Powder Keg: The world’s booziest beer ushers in ‘The End of History’
It all started with a message in my inbox. If emails had a tone, this one would’ve been a whisper.
“Hey, there’s something happening at the bar tonight. You should come.”
This was intriguing enough to merit a follow-up phone call. It was from my friend Jackie Zhou, owner of the Beer Nest, a small bar nestled in the heart of Shanghai. Shanghai was where I lived before Colorado, working as the editor of Hops Magazine, China’s first English-language beer publication. If anything ever mixed business and pleasure, it was a job at a beer magazine.
This was back in 2010, when craft beer was relatively new to China and just starting to get its foothold. There were less than a handful of microbreweries in Shanghai, and only a few bars where you could get anything other than a Tsingtao or Corona. Jackie’s bar was a bastion of good taste in a sea of watered down adjunct beers. If you were going to find a specialty beer in the city (and one that wasn’t smuggled back in the suitcase of a friend who had just been abroad), then you’d most likely find it at Jackie’s.
On this particular day, Jackie invited me to an exclusive tasting event to be held at his bar. When I arrived that evening, it was to find Jackie shaking hands with none other than James Watt, one of the originators of Scottish-based brewery BrewDog. In addition to a small cadre of followers, Watt had brought along a furry friend and “The End of History.”

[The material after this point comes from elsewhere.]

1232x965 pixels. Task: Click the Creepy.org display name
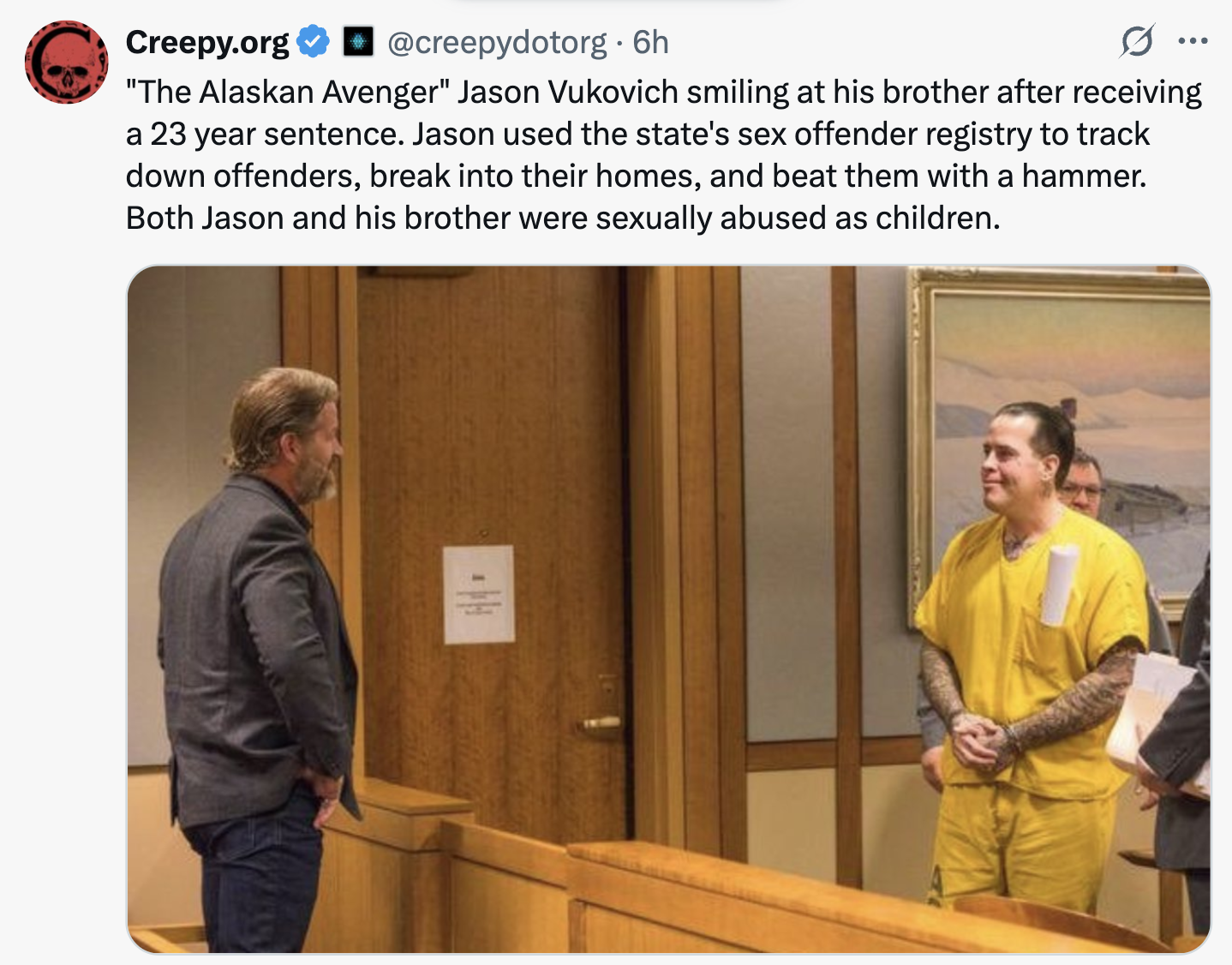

“The End of History” was, at the time, the beer with the world’s highest percentage alcohol by volume (ABV) — 55 percent. BrewDog only produced 12 bottles of the product and housed each one within the taxidermied body of a little rodent. They were all named, and while I don’t remember what he called this one, it was wearing a little kilt. The rodent had been on the road with Watt for a while, visiting a whole list of countries. Now, it was here in Shanghai, sitting less than two feet from me.
As I stared into its beady little eyes and tried to figure out whether they were following my every move or if it was just a trick of the light, the group chatted in the way that only a gathering of beer enthusiasts can. Watt told us about what it was like getting BrewDog started, meeting the infamous beer expert Michael Jackson before he passed away, and getting his seal of approval.
Next came the anticipated tasting, each of us getting just enough for a mouthful. With a single bottle retailing somewhere above $700, I tried not to think about the monetary value of the liquid sitting in my glass, and took a sip. BrewDog describes it on their blog as a “blond Belgian ale infused with nettles from the Scottish Highlands and fresh juniper berries.” My very first thought was that it didn’t taste like beer at all, but rather a uniquely flavored hard liquor. That said, it wasn’t bad, although I certainly couldn’t have kept an entire bottle to myself, even if I had the funds.
Since then, BrewDog’s fame has only grown, thanks to its delicious products and its bold, take-no-prisoners marketing style. “The End of History” was actually the final result of an ABV war between BrewDog and Schorschbrau, a German brewery. The two traded back and forth, starting with BrewDog’s 32 percent Tactical Nuclear Penguin and ending with Schorschbrau’s 57 percent Finis Coronat Opus (The End Crowns The Work). Others then went on to fight for the crown, with the most recent victor being Snake Venom, a whopping 67 perent beer from Scottish brewery Brewmeister.
I’ll admit the name is cool, but unless they wrap it up in an actual snake, I think BrewDog still wins at packaging.
The BrewDog guys have gone on to do a lot of things, including recently starring in their own TV show in which they travel around America and talk craft brewing. All this fame has had an impact in China as well, where their beers are sold. A brewer friend still in Shanghai posted on Facebook recently about a fake BrewDog bar found in Changzhou. Stores falsely purporting to be related to famous brands (such as Apple, Nike, Prada, etc.) are not uncommon in China. This friend also posted a quote from Watt about the incident:
“At the moment I am bemused, kinda happy, a bit flattered and simultaneously terrified. Like a French foie gras goose.”
It just goes to show that there’s a lot going on in the world, particularly in the craft brew world, and it’s best just to keep your eyes open. You never know when you might stumble across a 50+ percent ABV brew, or get a text to hang out with an alcohol-toting rodent in a kilt.
And while it was great to have the opportunity to drink one of the world’s most alcoholic and expensive beers, what I really remember and relish about the night was the sense of camaraderie. There we were, people from all corners of the earth, gathered together in a dimly lit bar in Shanghai, rubbing shoulders, sipping on a crazy Scottish beer and sharing stories. That was the best and most important part. And I bet by the end of its journey, that little kilted rodent had plenty of stories of its own to tell.